§ What you have to do: In two sentences, summarize the passage below on important Buddhist sites.

Whether you’re a newcomer to the Buddhist faith, a monk in training, or you’re just curious about Buddhism’s unique expression across different places and times, here are seven of Buddhism’s most important sites.

1. Anuradhapura, Sri Lanka

A UNESCO World Heritage Site, the sacred city of Anuradhapura has been visited by the faithful and the curious since the 3rd century B.C. when a cutting from the fig tree under which the Buddha achieved enlightenment was brought to the city and planted. The city thrived for 1,300 more years until it was invaded and subsequently deserted in 993. For centuries, the city, its palaces, monuments, and monasteries were overrun by the jungle, but it is once again clear, stunning, and open for tourists and pilgrims. When you travel to Anuradhapura, Sri Lanka, you can stay in an Uga Escapes Hotel, and see the tree that grew from the Bodhi Tree’s cutting that continues to flourish at this site.

2. Haeinsa, South Korea

Known as one of the “Three Jewels of Korea,” this elaborate temple — Temple of Reflection on a Smooth Sea — is one of the most sacred Buddhist sites in all of South Korea. It was first constructed in 802, but after a fire destroyed much of it in the early 19th century, it had to be rebuilt. Thankfully, its most prized possession survived the fire: an entire copy of the Buddhist scriptures printed on 81,258 different woodblocks.

3. Bodh Gaya, India

The Buddha instructed his disciples to make pilgrimages to four sites: his birthplace, the spot where he attained enlightenment, the place where he died, and the spot where he preached his first sermon. Bodh Gaya is where he attained enlightenment, and the Mahabodhi Temple Complex is located here. It is a UNESCO World Heritage Site, and the Bodhi Tree, under which Siddhartha Gautama attained enlightenment, is located just to the west of the temple.

§ Record set:
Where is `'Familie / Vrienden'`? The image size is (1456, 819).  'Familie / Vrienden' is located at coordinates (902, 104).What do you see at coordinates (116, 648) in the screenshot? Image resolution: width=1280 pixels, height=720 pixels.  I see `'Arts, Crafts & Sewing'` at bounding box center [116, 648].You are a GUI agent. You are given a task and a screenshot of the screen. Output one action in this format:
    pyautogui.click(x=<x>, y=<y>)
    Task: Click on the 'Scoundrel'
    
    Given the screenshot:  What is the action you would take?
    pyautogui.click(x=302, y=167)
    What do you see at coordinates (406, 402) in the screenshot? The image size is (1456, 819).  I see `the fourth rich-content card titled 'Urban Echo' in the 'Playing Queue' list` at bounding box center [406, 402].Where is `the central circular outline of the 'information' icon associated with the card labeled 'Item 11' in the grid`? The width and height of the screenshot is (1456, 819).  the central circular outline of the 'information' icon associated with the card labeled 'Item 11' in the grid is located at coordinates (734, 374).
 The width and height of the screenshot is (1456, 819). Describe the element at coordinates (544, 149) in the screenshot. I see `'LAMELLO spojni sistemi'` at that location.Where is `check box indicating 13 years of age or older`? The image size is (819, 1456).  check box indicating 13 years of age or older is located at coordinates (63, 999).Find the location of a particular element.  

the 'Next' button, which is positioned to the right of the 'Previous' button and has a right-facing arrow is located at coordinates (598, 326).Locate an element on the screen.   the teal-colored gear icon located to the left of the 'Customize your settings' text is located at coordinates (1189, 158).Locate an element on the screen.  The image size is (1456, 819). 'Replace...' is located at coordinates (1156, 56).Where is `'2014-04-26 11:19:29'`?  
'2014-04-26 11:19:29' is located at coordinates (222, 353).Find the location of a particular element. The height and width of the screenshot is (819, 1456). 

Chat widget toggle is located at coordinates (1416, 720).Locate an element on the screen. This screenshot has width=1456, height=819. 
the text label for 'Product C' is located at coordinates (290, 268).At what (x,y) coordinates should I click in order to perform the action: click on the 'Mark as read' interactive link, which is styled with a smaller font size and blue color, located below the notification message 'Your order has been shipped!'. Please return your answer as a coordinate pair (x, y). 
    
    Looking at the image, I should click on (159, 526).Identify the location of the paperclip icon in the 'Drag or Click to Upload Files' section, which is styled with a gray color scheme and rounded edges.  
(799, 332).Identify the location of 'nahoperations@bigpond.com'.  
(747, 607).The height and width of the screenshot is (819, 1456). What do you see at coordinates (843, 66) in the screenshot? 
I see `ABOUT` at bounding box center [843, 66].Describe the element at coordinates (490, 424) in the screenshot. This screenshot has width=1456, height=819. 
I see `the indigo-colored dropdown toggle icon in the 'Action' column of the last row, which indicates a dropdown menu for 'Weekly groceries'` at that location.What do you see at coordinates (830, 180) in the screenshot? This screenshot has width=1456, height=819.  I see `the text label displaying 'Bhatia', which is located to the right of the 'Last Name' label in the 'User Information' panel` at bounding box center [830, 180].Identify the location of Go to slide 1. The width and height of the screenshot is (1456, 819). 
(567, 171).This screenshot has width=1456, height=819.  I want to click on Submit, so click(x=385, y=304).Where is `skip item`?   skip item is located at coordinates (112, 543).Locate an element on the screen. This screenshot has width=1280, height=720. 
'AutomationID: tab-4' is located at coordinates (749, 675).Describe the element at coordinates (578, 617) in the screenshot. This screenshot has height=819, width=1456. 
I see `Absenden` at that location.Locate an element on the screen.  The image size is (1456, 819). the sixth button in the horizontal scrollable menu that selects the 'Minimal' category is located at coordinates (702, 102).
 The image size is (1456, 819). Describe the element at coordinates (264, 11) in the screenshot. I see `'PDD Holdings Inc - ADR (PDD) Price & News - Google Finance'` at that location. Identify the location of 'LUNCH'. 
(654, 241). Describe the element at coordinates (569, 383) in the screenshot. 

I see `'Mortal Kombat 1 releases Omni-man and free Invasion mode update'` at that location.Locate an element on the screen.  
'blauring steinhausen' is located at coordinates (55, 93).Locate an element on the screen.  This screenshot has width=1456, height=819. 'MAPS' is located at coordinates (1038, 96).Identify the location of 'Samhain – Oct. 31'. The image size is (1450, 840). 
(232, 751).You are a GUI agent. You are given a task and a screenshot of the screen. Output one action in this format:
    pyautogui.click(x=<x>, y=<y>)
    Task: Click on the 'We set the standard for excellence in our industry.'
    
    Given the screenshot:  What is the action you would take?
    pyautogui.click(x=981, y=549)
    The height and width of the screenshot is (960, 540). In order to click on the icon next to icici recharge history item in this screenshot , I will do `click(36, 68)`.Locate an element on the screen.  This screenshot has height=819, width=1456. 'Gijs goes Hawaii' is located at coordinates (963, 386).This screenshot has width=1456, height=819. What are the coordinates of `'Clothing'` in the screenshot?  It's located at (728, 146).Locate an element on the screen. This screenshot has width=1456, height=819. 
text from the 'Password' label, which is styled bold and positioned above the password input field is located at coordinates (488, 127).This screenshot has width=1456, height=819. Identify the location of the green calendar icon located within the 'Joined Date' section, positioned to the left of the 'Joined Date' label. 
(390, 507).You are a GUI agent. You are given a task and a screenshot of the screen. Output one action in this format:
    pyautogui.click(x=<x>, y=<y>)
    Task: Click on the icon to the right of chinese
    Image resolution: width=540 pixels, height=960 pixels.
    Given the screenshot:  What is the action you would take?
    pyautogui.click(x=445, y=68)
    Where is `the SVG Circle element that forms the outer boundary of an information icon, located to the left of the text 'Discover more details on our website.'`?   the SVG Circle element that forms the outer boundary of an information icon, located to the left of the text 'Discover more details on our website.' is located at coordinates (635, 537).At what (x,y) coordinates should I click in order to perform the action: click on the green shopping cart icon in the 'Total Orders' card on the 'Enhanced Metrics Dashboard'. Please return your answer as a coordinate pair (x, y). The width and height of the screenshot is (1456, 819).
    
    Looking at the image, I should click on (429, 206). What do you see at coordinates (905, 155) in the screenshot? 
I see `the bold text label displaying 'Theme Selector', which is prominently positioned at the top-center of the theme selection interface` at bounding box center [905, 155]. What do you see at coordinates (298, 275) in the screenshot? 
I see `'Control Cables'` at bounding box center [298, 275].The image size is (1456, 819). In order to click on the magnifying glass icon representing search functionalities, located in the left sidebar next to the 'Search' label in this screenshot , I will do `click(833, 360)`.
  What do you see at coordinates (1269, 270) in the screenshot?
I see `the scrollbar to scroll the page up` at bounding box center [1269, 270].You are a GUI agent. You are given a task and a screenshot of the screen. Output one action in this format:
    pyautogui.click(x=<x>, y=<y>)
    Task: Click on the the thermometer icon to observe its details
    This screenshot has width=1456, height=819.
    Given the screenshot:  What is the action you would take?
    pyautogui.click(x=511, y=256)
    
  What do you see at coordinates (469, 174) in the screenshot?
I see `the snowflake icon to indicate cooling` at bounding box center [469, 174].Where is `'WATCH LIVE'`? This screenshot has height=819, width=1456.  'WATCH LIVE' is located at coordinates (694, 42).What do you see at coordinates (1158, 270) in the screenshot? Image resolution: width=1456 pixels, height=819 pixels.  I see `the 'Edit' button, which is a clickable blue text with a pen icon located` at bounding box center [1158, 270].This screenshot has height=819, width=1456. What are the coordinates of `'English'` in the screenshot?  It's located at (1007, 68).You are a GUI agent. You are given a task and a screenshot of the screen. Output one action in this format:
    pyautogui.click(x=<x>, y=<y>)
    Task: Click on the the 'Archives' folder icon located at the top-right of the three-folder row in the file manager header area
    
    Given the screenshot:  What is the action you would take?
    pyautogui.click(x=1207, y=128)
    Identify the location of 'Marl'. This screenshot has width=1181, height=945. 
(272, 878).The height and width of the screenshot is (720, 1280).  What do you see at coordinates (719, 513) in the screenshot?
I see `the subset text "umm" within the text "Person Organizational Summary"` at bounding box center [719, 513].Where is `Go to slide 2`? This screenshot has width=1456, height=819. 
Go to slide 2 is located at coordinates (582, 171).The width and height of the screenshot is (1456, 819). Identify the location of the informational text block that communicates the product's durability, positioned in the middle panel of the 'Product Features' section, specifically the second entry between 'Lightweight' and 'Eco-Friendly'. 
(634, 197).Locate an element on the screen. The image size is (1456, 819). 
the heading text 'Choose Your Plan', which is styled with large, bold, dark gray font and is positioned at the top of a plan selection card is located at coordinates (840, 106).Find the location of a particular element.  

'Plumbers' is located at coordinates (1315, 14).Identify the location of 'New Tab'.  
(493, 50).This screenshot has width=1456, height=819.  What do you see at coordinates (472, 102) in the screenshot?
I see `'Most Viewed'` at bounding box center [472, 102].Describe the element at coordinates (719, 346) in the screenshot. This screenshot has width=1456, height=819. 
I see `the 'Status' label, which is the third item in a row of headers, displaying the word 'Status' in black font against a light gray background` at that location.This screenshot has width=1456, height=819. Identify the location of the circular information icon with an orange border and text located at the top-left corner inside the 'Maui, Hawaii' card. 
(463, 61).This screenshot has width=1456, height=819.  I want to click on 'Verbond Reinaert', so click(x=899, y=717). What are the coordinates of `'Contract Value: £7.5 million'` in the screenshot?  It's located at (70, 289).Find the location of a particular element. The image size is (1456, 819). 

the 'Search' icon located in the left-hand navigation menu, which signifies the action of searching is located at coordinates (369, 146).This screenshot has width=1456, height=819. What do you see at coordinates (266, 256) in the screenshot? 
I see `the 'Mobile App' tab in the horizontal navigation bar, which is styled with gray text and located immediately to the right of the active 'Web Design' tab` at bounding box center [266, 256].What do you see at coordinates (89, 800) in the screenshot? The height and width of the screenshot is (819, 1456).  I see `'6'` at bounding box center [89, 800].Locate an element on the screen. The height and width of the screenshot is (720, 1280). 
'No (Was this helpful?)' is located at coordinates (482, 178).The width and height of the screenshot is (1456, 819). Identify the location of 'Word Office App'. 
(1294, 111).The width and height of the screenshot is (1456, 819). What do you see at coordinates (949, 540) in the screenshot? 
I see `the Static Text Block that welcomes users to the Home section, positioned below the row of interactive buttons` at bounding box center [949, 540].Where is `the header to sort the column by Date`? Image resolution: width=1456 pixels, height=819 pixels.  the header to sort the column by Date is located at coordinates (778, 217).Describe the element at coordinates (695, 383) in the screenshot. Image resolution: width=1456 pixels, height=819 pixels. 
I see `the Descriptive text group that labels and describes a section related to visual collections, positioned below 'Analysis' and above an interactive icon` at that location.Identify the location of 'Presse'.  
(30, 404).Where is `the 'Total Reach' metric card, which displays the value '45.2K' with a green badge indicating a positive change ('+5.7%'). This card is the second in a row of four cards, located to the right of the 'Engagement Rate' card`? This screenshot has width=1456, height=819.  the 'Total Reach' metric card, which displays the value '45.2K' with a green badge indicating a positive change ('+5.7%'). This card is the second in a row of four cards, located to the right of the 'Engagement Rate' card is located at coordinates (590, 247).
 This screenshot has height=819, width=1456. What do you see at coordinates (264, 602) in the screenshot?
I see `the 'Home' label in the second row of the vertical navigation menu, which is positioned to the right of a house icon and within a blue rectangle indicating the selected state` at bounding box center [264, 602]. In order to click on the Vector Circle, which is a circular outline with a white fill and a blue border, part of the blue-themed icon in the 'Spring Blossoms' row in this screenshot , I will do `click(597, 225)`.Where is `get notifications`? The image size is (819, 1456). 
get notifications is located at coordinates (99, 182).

§ Answer to this exercise: The passage lists seven of Buddhism's most important sites. It begins with three of them: Anuradhapura in Sri Lanka, a sacred city visited since the 3rd century B.C., when a cutting from the Buddha's fig tree was planted there; Haeinsa in South Korea, a temple first built in 802 whose copy of the Buddhist scriptures on 81,258 woodblocks survived a fire; and Bodh Gaya in India, where the Buddha attained enlightenment and where the Mahabodhi Temple Complex and the Bodhi Tree stand.